» **ENTRIES**
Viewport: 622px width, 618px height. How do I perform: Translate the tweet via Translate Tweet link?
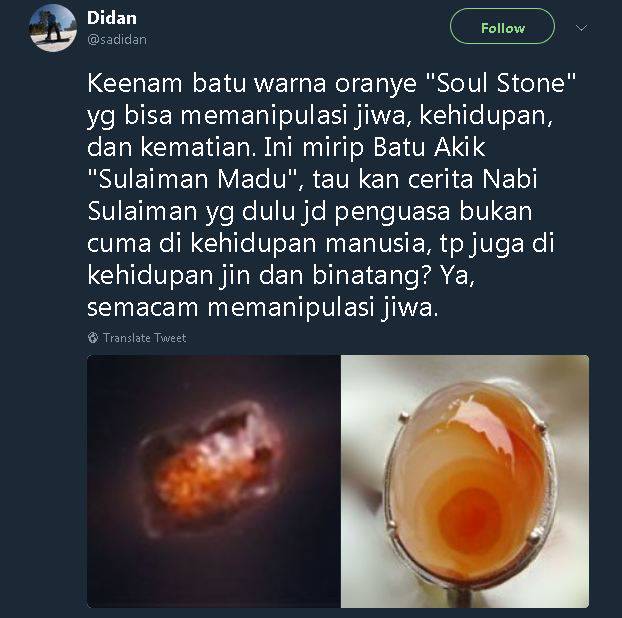coord(144,338)
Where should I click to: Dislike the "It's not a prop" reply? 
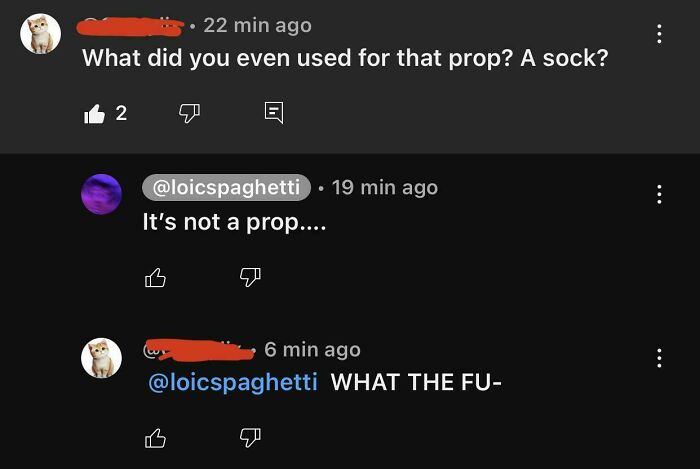(250, 278)
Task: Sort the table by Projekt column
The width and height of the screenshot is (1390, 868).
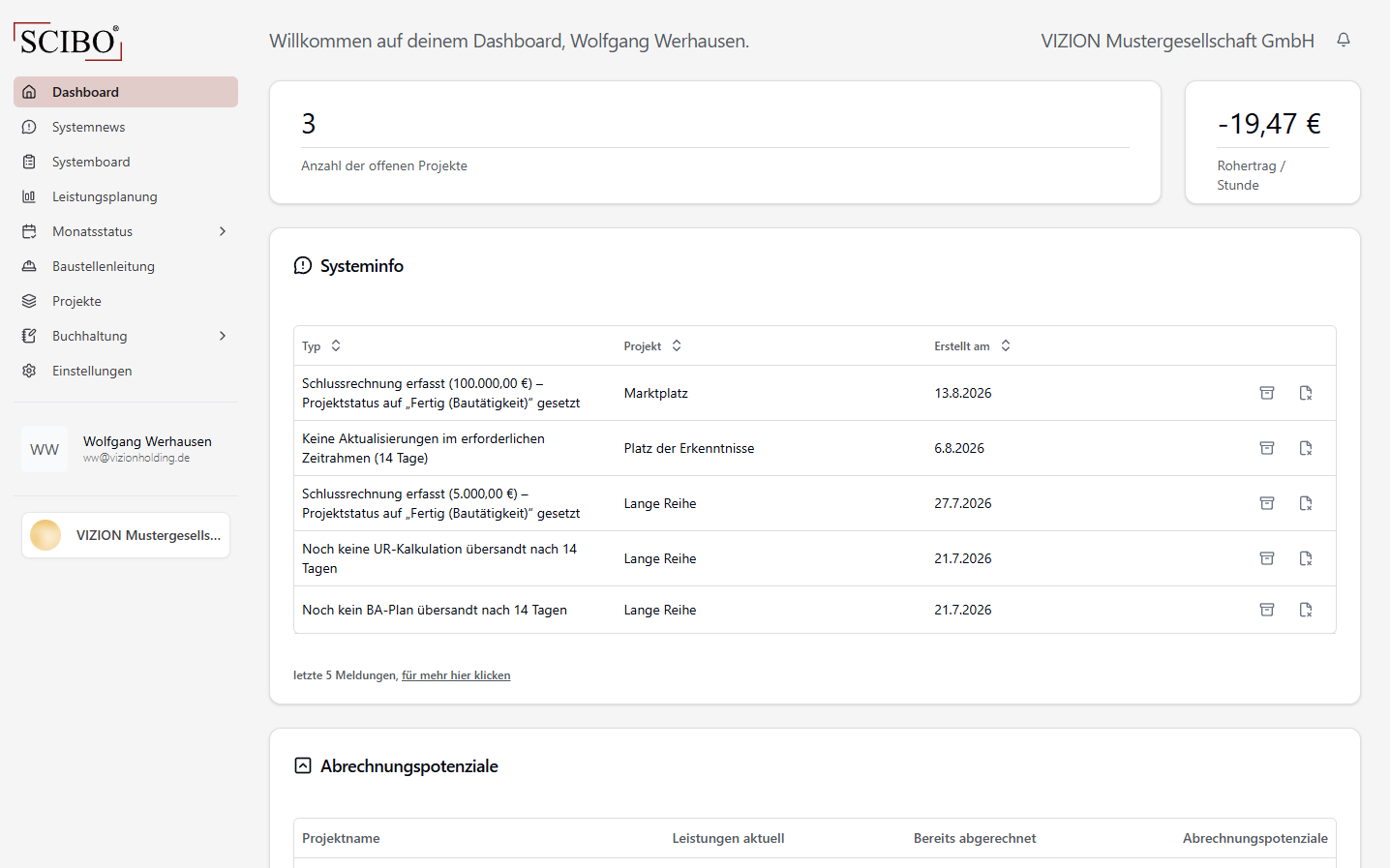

» **EXERCISE REQUIREMENTS**
Render the lines above as a Markdown table with the columns "No." and "Line", numbering each row and skipping any blank lines. Leave the pictures out of the table.

» **WORKED ANSWER**
| No. | Line |
|---|---|
| 1 | Viewport: 622px width, 618px height. How do I perform: Translate the tweet via Translate Tweet link? |
| 2 | coord(144,338) |
| 3 | Where should I click to: Dislike the "It's not a prop" reply?  |
| 4 | (250, 278) |
| 5 | Task: Sort the table by Projekt column |
| 6 | The width and height of the screenshot is (1390, 868). |